Dennoch entdeckte sie die Dämonen, die auf sie lauerten, vor ihrem Angriff nicht. Es waren mehr als ein Dutzend, ziemlich klein und knorrig, gekrümmt wie totes Holz, die Gestrüpp und Zweige zerrissen, als sie sich erhoben, um sich auf sie zu stürzen. Eowen ging zu Boden, und die Eule verschwand in einem Gewirr aus Gliedern. Die anderen rückten zusammen, schlugen auf ihre Angreifer mit allem, was gerade zur Hand war, ein und scharten sich beschützend um Eowen.
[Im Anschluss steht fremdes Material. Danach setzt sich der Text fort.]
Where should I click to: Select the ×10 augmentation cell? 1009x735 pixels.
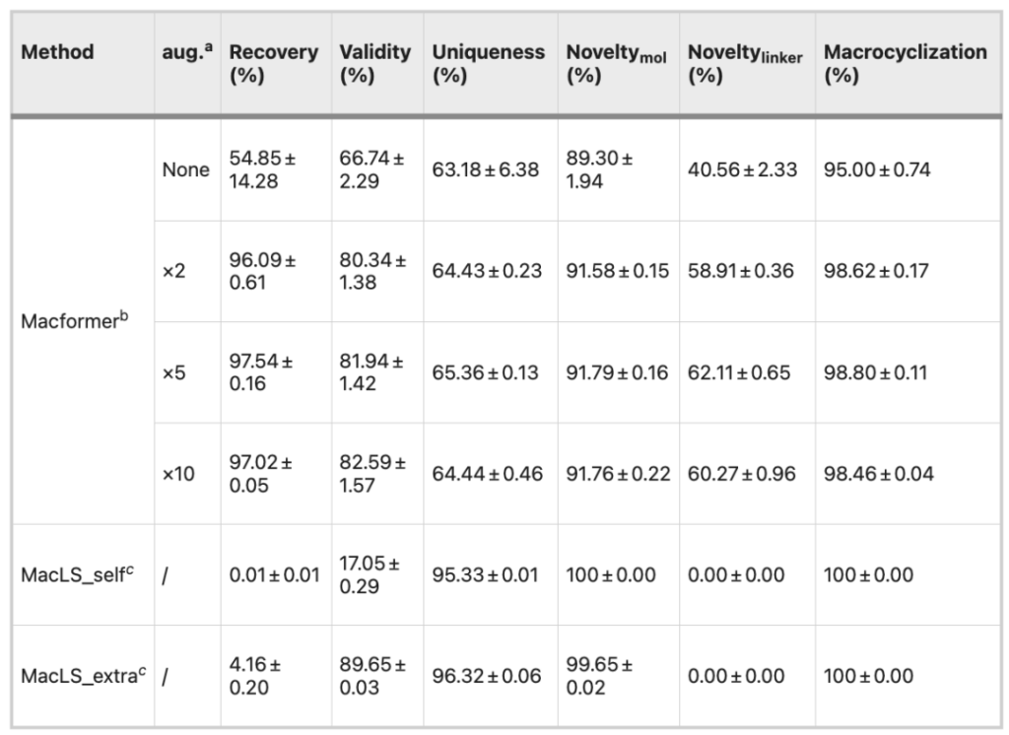(x=178, y=474)
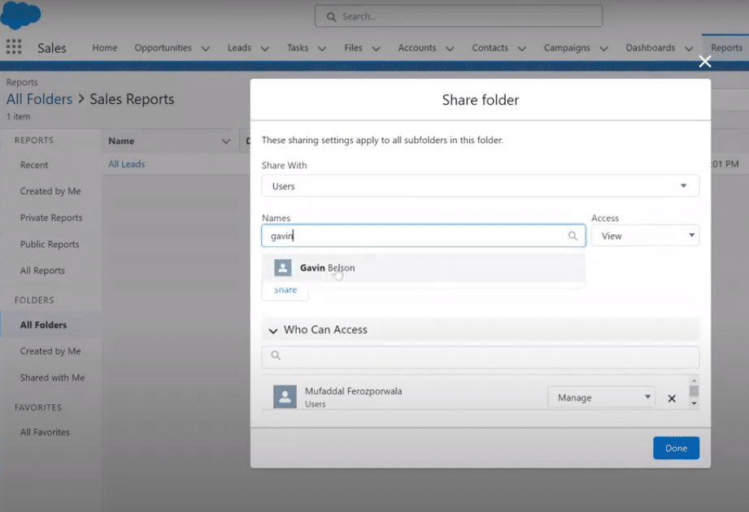Go to the Dashboards tab
749x512 pixels.
click(650, 48)
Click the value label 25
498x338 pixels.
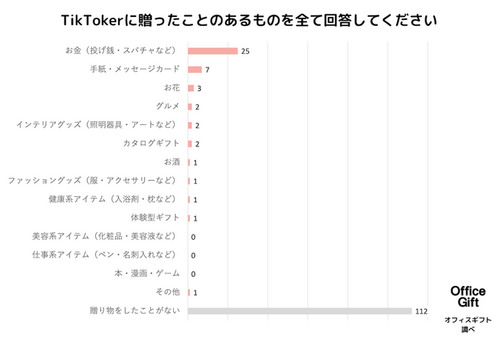tap(245, 51)
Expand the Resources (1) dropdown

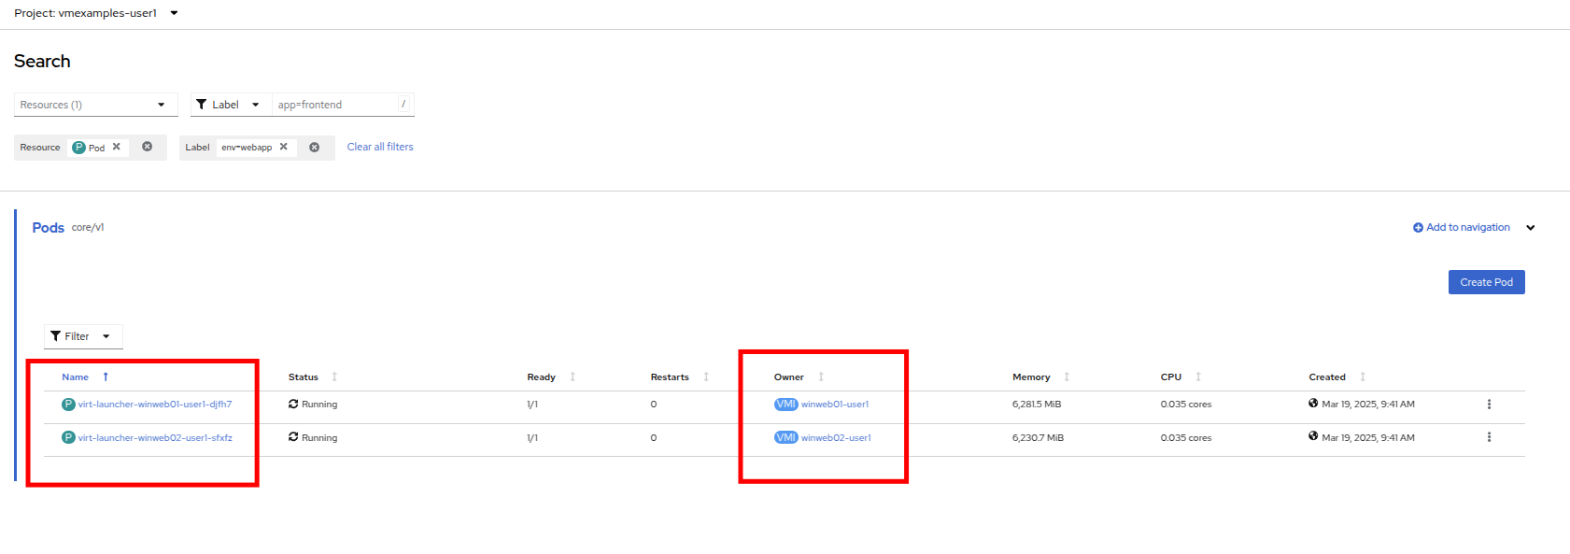95,105
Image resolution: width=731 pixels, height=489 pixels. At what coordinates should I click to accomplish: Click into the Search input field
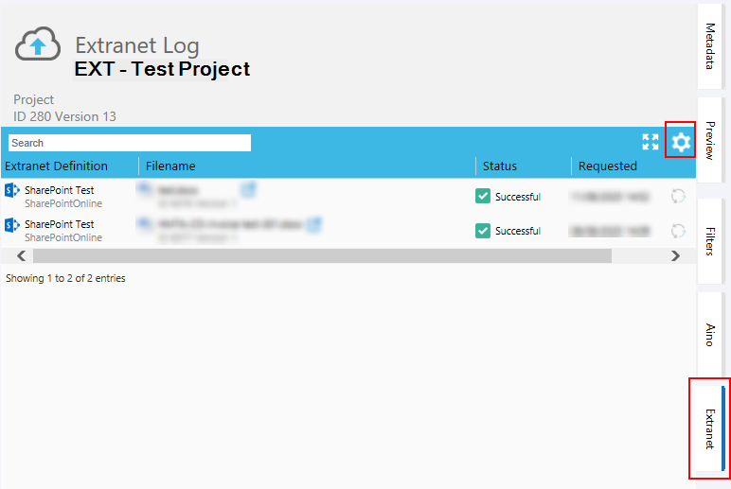click(130, 143)
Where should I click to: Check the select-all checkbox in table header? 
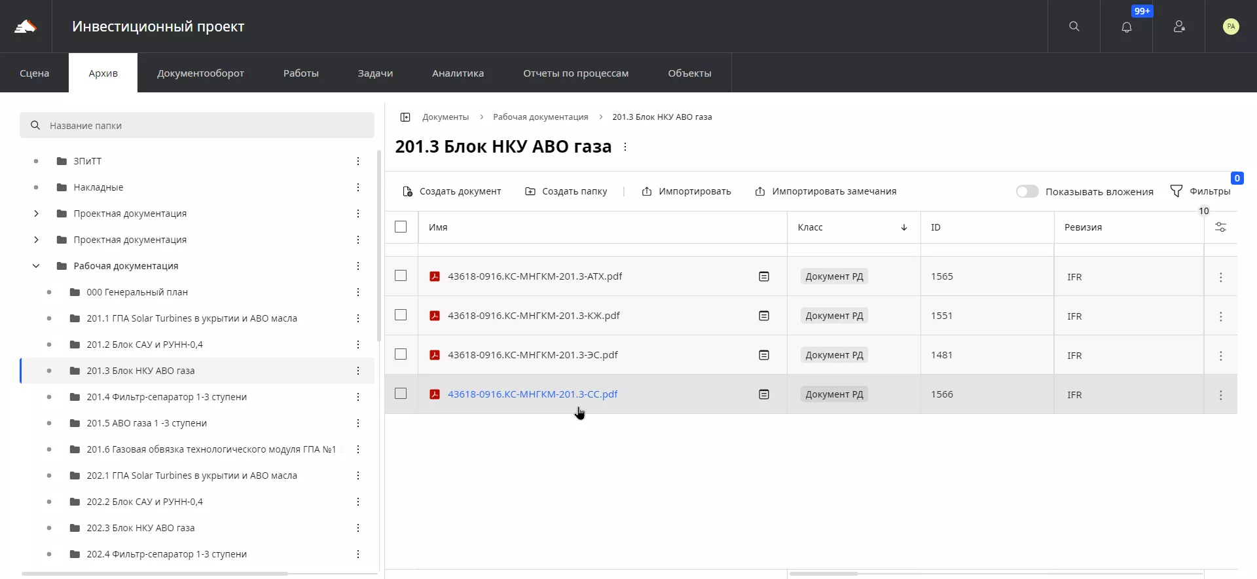pos(401,227)
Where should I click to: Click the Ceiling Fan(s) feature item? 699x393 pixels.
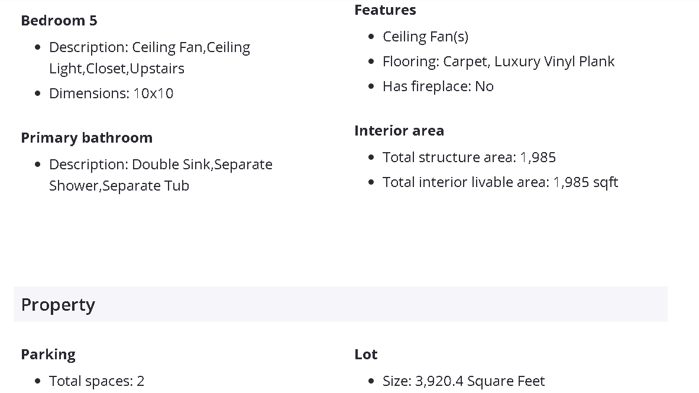pyautogui.click(x=425, y=37)
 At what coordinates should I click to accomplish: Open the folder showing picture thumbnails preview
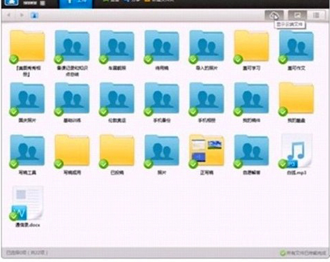207,154
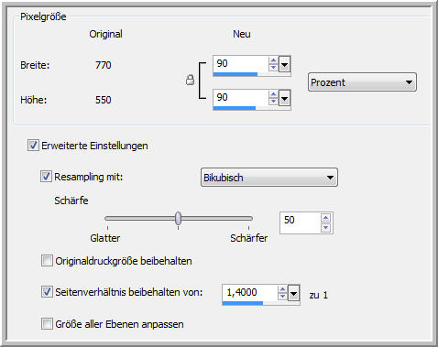
Task: Open the Prozent unit dropdown
Action: click(x=362, y=82)
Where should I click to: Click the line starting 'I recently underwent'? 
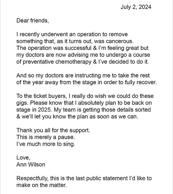(72, 34)
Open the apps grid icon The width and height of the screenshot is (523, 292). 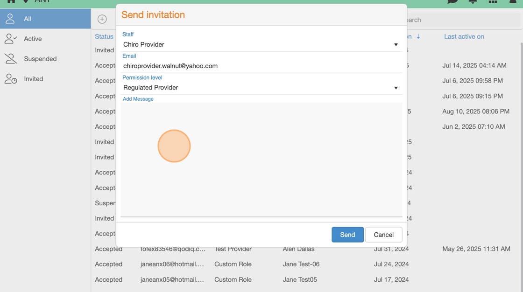(493, 1)
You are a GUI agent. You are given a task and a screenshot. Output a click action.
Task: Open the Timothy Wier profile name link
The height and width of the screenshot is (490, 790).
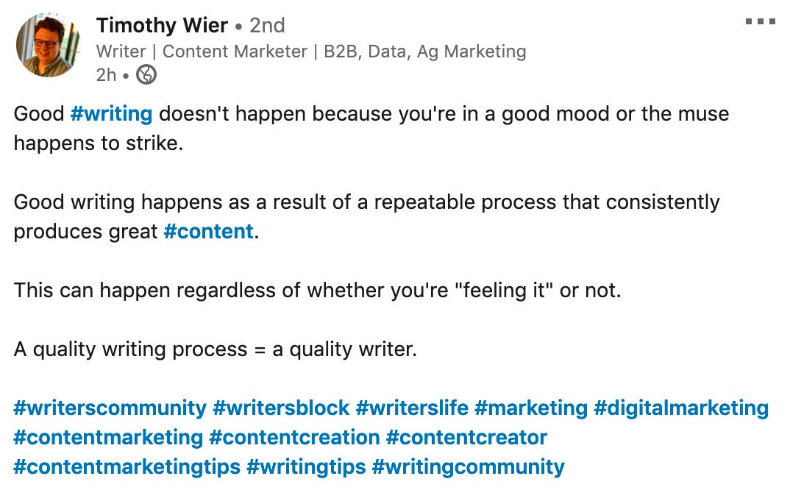162,25
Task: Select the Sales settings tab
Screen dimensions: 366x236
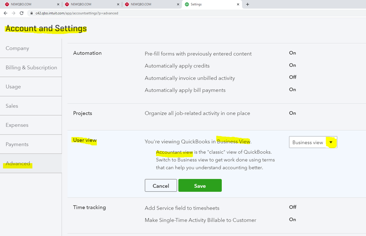Action: (x=12, y=106)
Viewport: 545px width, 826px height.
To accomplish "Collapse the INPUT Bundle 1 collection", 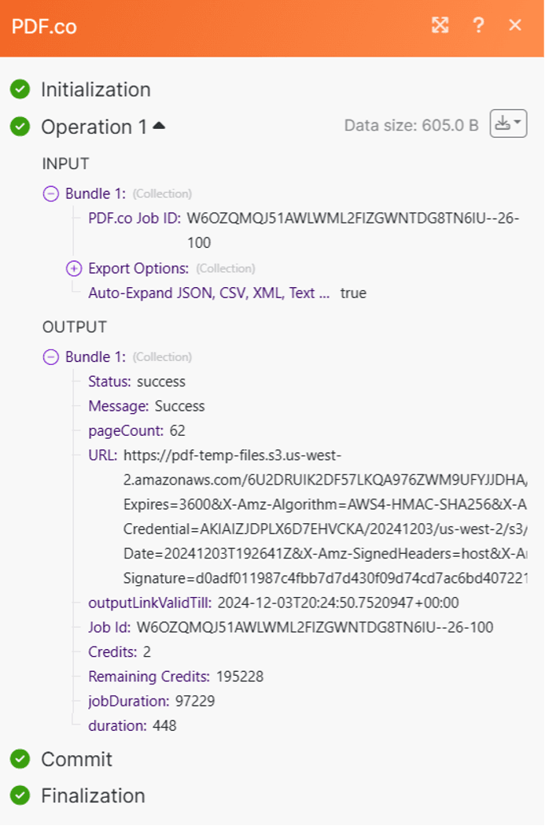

Die Elfenjäger kämpften mit grimmiger Wildheit und vernichteten die Dämonen, als seien sie nur Schatten. Der Kampf war vorbei, fast bevor er begonnen hatte. Eines der schwarzen Wesen entkam, der Rest lag bewegungslos auf der Erde.
Die Eule tauchte hinter einer Bodenwelle auf, ein Ärmel zerrissen, das schmale Gesicht zerkratzt. Er winkte ihnen wortlos, wandte sich von dem Weg ab, dem sie gefolgt waren, und führte sie schnell von der Spitze eines Hügels hinab zu einer engen Wasserrinne, die sich in den Vog hinein schlängelte. Sie waren jetzt sehr wachsam, bereiteten sich auf weitere Angriffe vor und machten sich bewußt, daß die Dämonen überall sein würden, da sie sicher nicht alle zum Keel gegangen waren. Der Himmel über ihnen verwandelte sich zu einem eigenartigen Gelb, als die Sonne hochstieg und vergeblich darum kämpfte, den Vog zu durchdringen. Wren schlich mit langen Messern in beiden Händen voran, während ihre Augen die Schatten vorsichtig auf jedes Zeichen von Bewegung durchstreiften.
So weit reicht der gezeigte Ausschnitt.